The French Art of War
- First edition cover
- Author: Alexis Jenni
- Original title: L'Art français de la guerre
- Translator: Frank Wynne
- Language: French
- Publisher: Éditions Gallimard
- Publication date: 18 August 2011
- Publication place: France
- Published in English: March 2017
- Pages: 633
- ISBN: 978-2-07-013458-8

= The French Art of War =

2011 novel by Alexis Jenni

The French Art of War (L'Art français de la guerre) is a 2011 novel by the French writer Alexis Jenni, published by Éditions Gallimard. It is an adventure story about the military history of France in Indochina and Algeria. It received the Prix Goncourt, with five votes to three against Carole Martinez's Du domaine des Murmures.

It was published in English by Atlantic Books as The French Art of War (translated by Frank Wynne).

==Background==
L'Art français de la guerre was the third novel written by Alexis Jenni, a high-school biology teacher, although the first published. He had previously written one which he never submitted to a publisher, and one which was not accepted. According to Jenni, L'Art français de la guerre took five years to write. He considers himself a "Sunday writer, just as there are Sunday painters."

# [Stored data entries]
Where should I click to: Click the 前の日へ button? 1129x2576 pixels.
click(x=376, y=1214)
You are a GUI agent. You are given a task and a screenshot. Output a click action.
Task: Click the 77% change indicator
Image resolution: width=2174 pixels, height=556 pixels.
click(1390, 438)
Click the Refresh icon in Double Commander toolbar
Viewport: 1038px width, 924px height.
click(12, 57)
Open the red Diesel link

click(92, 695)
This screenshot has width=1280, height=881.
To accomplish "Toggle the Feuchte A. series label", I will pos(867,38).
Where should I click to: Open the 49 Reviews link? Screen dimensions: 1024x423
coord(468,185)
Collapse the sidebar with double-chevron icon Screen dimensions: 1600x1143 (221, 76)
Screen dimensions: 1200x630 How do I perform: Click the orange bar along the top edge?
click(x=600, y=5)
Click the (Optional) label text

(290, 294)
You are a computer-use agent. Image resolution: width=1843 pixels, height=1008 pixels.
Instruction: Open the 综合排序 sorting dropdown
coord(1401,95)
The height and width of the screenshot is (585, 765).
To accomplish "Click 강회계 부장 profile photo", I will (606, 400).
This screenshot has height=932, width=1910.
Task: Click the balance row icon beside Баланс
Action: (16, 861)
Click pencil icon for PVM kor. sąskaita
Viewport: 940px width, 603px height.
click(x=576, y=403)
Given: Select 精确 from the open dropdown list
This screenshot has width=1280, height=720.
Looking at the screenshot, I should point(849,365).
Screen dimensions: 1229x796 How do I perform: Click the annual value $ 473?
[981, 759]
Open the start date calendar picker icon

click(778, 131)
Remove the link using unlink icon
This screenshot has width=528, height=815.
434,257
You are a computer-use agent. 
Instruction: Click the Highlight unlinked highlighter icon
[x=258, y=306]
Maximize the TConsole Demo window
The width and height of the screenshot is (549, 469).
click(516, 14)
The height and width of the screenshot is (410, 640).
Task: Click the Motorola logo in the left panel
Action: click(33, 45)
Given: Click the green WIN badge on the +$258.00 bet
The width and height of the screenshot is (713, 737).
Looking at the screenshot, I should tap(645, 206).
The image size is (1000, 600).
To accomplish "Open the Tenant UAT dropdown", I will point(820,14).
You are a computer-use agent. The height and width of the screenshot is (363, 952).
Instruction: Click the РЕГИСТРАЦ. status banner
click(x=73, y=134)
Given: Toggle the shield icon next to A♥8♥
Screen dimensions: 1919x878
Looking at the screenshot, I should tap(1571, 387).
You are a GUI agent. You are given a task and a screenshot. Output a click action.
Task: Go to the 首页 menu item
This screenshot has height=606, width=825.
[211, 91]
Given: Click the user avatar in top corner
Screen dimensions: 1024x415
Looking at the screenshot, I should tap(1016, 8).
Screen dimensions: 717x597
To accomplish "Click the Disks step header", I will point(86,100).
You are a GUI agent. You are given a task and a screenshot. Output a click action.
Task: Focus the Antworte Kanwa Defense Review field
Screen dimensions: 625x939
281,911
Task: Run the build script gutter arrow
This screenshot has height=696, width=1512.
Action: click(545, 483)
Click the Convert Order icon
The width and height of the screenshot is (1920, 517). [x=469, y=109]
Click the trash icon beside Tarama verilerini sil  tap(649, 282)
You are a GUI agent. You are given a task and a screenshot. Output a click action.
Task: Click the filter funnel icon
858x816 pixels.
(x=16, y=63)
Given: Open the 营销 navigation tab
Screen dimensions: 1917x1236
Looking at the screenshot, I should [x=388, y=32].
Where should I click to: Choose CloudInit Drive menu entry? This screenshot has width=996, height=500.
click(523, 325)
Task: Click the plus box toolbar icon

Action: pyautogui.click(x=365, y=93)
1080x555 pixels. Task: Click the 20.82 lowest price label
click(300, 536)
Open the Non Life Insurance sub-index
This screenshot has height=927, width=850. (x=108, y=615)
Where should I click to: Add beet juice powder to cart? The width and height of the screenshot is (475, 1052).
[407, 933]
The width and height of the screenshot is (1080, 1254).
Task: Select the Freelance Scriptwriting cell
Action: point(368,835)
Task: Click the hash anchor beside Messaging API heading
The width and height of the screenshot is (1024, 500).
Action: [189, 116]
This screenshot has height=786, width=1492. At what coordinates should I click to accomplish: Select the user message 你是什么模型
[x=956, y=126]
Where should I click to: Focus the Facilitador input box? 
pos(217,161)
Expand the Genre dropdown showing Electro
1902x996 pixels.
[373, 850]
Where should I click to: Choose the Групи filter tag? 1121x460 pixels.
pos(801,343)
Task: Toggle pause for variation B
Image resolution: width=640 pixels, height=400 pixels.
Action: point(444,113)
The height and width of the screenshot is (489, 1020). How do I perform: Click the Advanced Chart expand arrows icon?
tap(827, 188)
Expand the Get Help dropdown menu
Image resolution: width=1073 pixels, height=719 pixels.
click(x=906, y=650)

# [Work item A]
Answer these questions using the article on The French Art of War:
(i) Who translated the novel into English?
(ii) How many votes did the novel receive for the Prix Goncourt?
(iii) According to Jenni, how long did the novel take to write?
# [Work item B]
Copy the article on The French Art of War from "The French Art of War (L'Art" to "domaine des Murmures.", replacing "Indochina" with "Vietnam".
The records are material apart from the text.

# [Answer A]
(i) Frank Wynne
(ii) Five votes
(iii) Five years

# [Answer B]
The French Art of War (L'Art français de la guerre) is a 2011 novel by the French writer Alexis Jenni, published by Éditions Gallimard. It is an adventure story about the military history of France in Vietnam and Algeria. It received the Prix Goncourt, with five votes to three against Carole Martinez's Du domaine des Murmures.